Quoted text:
Whenever it is provided in this Indenture that any Independent
Person's opinion or certificate shall be furnished to the
Trustee, such Person shall be appointed by the Company, and
such opinion or certificate shall state that the signer has
read this definition and that the signer is Independent within
the meaning hereof.
"Independent Financial Advisor" means a firm
(a) which does not, and whose directors, officers and employees
or Affiliates do not, have a direct or indirect financial
interest in the Company and (b) which, in the judgment of the
Board of Directors of the Company, is otherwise independent and
qualified to perform the task for which it is to be engaged.
"Infinity Note" means the $3,000,000 aggregate
principal amount of Indebtedness issued by the Company to
Infinity Holding Corp. of Orlando on the Issue Date.
"Interest Payment Date" means the stated maturity of
an installment of interest on the Securities.
"Interest Rate Agreement" means, for any Person, any
interest rate swap agreement, interest rate cap agreement,
interest rate collar agreement or other similar agreement
designed to protect the party indicated therein against
fluctuations in interest rates.
"Investments" means, directly or indirectly, any
advance, account receivable (other than an account receivable
arising in the ordinary course of business), loan or capital
contribution to (by means of transfers of property to others,
payments for property or services for the account or use of
others or otherwise), the purchase of any stock, bonds, notes,
debentures, partnership or joint venture interests or other
securities of, the acquisition, by purchase or otherwise, of
all or substantially all of the business or assets or stock or
other evidence of beneficial ownership of, any Person or the
making of any investment in any Person. Investments shall
22
-14-
exclude extensions of trade credit on commercially reasonable
terms in accordance with normal trade practices.
"Issue Date" means the date of original issuance of
the Senior Preferred Stock.
"Legal Defeasance" has the meaning provided in
Section 8.01.

Provided material:
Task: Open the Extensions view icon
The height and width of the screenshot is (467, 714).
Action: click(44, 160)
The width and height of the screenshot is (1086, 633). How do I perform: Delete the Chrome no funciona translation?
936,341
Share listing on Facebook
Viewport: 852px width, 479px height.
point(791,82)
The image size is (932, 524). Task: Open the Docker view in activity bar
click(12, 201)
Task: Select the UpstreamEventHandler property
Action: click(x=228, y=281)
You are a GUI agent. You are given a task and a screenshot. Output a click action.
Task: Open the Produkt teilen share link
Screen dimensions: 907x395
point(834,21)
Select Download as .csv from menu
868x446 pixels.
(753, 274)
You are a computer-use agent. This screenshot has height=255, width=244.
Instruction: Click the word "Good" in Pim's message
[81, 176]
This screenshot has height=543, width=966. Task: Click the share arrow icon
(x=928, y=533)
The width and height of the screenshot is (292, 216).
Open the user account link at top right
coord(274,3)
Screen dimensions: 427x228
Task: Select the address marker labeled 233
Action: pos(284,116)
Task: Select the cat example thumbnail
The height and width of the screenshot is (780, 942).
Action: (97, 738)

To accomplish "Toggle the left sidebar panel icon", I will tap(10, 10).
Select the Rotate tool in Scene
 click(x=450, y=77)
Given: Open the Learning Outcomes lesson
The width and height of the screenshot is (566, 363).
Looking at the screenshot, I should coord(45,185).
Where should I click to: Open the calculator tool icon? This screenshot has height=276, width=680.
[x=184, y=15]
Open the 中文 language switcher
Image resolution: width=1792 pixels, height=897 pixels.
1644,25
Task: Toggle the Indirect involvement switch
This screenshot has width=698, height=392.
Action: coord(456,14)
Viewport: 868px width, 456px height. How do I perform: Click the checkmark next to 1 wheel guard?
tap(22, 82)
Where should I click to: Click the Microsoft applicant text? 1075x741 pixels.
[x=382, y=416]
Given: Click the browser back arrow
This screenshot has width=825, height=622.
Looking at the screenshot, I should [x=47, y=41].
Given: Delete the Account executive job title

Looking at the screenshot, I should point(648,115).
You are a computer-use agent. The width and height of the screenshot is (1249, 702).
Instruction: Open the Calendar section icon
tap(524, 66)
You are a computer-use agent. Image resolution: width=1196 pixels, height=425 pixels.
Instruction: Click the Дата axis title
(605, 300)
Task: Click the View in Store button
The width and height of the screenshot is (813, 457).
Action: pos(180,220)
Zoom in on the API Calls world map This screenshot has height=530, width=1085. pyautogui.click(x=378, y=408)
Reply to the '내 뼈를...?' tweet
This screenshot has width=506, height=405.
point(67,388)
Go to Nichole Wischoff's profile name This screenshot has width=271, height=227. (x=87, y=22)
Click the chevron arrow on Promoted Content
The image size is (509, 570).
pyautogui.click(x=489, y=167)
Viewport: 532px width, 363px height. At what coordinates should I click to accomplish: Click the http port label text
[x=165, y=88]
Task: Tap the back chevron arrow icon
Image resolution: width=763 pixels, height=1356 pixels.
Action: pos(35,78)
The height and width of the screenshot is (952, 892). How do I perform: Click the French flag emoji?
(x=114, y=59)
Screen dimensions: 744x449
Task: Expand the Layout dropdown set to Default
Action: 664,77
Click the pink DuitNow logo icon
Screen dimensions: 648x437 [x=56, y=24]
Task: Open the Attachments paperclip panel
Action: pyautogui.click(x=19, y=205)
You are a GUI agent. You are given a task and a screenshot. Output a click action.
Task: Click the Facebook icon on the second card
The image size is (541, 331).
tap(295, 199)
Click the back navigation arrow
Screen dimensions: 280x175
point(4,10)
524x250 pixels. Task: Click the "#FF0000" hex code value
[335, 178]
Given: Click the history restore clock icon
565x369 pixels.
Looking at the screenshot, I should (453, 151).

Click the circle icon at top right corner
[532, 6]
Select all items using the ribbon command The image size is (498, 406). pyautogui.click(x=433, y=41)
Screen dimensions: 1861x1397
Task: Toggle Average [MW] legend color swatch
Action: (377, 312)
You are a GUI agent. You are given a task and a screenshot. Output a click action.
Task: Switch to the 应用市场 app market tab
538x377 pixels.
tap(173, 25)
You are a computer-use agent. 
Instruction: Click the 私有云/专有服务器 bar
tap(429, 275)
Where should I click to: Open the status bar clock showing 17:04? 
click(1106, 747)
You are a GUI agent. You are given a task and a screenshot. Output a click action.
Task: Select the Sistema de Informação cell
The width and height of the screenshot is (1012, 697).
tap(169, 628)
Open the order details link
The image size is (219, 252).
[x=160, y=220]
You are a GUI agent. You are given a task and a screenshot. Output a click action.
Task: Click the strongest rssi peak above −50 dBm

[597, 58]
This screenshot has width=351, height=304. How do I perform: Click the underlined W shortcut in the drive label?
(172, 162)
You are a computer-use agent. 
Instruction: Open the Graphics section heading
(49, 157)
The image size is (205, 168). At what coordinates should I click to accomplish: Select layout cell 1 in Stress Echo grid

Parts of the exercise:
1. Reproduce the indenture definitions from "Whenever it is" to "to be engaged.".
2. In the indenture definitions, to whom did the Company issue the Infinity Note?
3. Continue the indenture definitions from the point where they stop.

Answers to the exercise:
1.
Whenever it is provided in this Indenture that any Independent
Person's opinion or certificate shall be furnished to the
Trustee, such Person shall be appointed by the Company, and
such opinion or certificate shall state that the signer has
read this definition and that the signer is Independent within
the meaning hereof.
"Independent Financial Advisor" means a firm
(a) which does not, and whose directors, officers and employees
or Affiliates do not, have a direct or indirect financial
interest in the Company and (b) which, in the judgment of the
Board of Directors of the Company, is otherwise independent and
qualified to perform the task for which it is to be engaged.

2. Infinity Holding Corp. of Orlando

3.
"Lien" means with respect to any property or assets
of any Person, any mortgage or deed of trust, pledge,
hypothecation, assignment, deposit arrangement, security
interest, lien, charge, easement, encumbrance, preference,
priority, or other security agreement or preferential
arrangement of any kind or nature whatsoever on or with respect
to such property or assets (including without limitation, any
Capitalized Lease Obligation, conditional sales, or other title
retention, agreement having substantially the same economic
effect as any of the foregoing).
"Net Income" means, with respect to any Person for
any period, the net income (loss) of such Person determined in
accordance with GAAP.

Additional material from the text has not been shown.